» **DOCUMENT EXCERPT**:

The coronavirus pandemic has now brought about a sudden global contraction that one expert thinks may even devolve into a depression.

As such, credit strategists at UBS said that more than $1 trillion in corporate debt may be distressed. This means the companies — representing about 13% of the about $8 trillion corporate-credit market — are at risk of defaulting or seeking bankruptcy protection.

Quote:"Our biggest concern by far regarding downside risks in corporate credit has been leveraged and middle-market loans," Matthew Mish, UBS's head of credit strategy, said in a recent note.


Alarm bells about leveraged loans were blaring long before the coronavirus crisis hit. The market, which services companies with non-investment-grade ratings that would otherwise struggle to secure lending, ballooned from $497 billion in 2010 to more than $1 trillion in 2019.

Investors were rewarded for their risk-taking with the highest yields for any fixed-income asset relative to its market value after the financial crisis, according to data compiled by Goldman Sachs.

However, the economic recession will stress these companies' balance sheets and test investors' appetite for their risk-laden yields. According to the chart below, investors are already repricing the risk.

Junk bonds are not the only securities at risk. S&P Global Ratings has said the coronavirus crisis could increase the number of so-called fallen angels: companies with the lowest investment-grade rating, BBB, that are downgraded to junk territory.

Rating agencies have already swung into action with warnings and downgrades on companies most exposed to disruptions caused by the coronavirus. S&P cut Delta Air Lines to junk on Tuesday, adding the firm to a list of demoted carriers that includes JetBlue Airways and Spirit Airlines.

The downgrades are likely to affect companies beyond the travel industry.

Quote:"Our near term estimations of distressed debt near $1.08tn, coupled with $0.63bn of fallen angel risks looming over credit markets, underscores the severity of the risks in broader credit markets," Mish said.

» **DATA RECORDS**:
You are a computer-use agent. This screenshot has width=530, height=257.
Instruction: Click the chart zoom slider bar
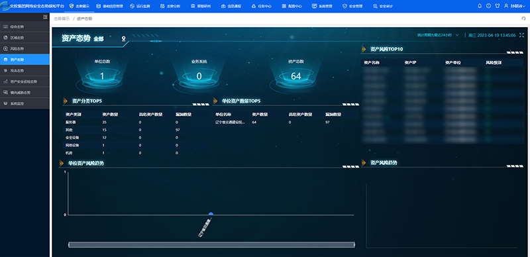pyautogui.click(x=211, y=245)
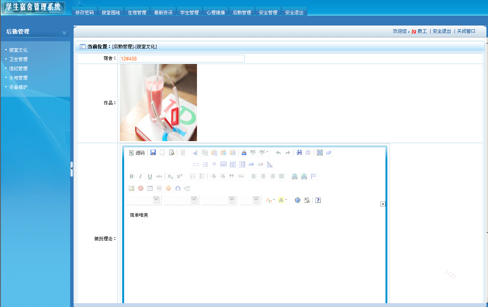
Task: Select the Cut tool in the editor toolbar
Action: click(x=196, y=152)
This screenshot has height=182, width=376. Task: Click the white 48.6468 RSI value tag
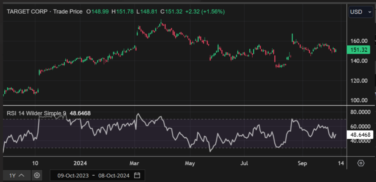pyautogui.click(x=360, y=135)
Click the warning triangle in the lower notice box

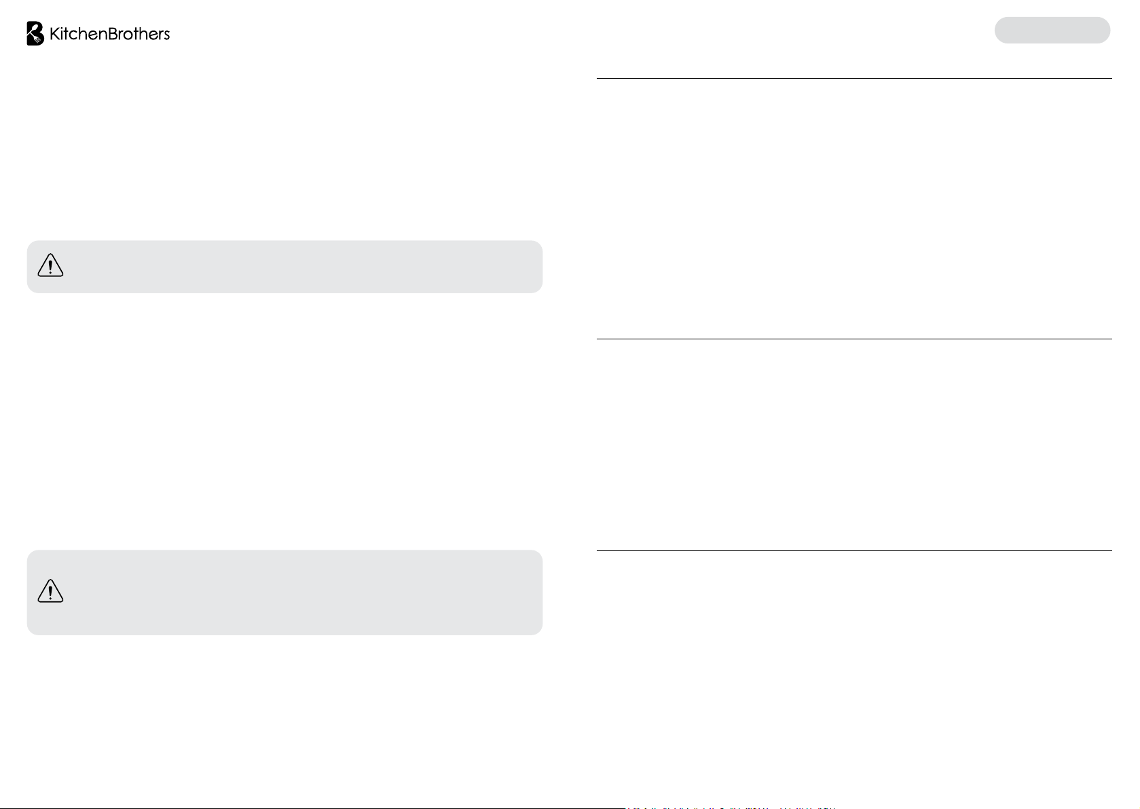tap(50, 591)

---

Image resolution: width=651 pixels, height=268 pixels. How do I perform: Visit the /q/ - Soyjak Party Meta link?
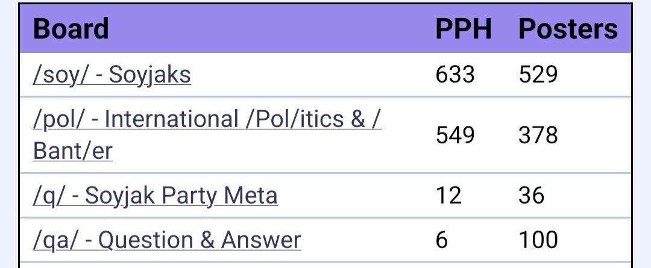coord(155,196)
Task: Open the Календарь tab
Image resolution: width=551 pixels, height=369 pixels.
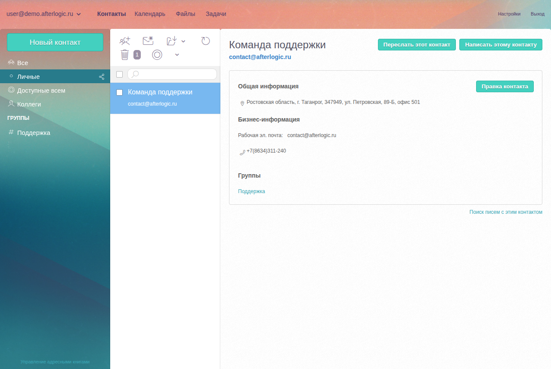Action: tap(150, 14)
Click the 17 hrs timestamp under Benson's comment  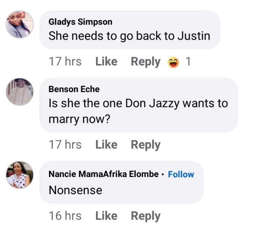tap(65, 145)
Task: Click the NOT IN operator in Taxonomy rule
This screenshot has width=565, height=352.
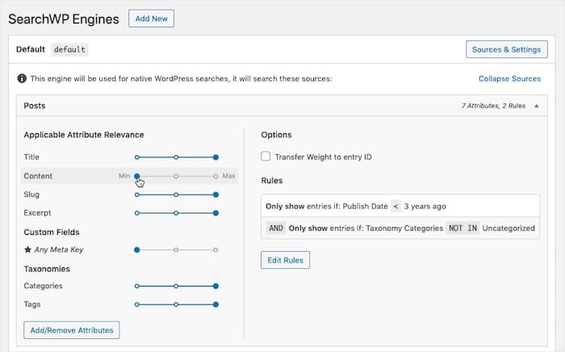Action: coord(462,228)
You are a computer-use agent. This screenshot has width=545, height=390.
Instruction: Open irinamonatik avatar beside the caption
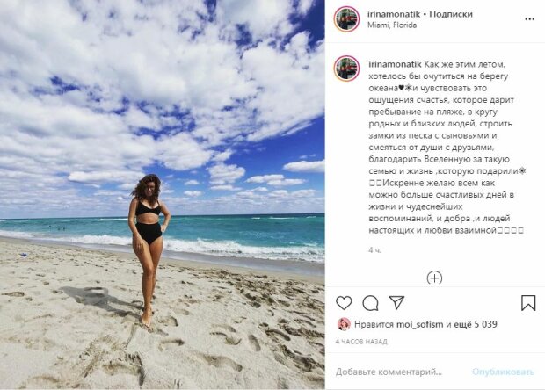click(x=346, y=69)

» **REQUIRED WORK**: Reproduce the stretch of the corporate debt passage from "Junk bonds are" through "and Spirit Airlines.", swapping "carriers" for "airlines".

» **ANSWER FOR THIS EXERCISE**:
Junk bonds are not the only securities at risk. S&P Global Ratings has said the coronavirus crisis could increase the number of so-called fallen angels: companies with the lowest investment-grade rating, BBB, that are downgraded to junk territory.

Rating agencies have already swung into action with warnings and downgrades on companies most exposed to disruptions caused by the coronavirus. S&P cut Delta Air Lines to junk on Tuesday, adding the firm to a list of demoted airlines that includes JetBlue Airways and Spirit Airlines.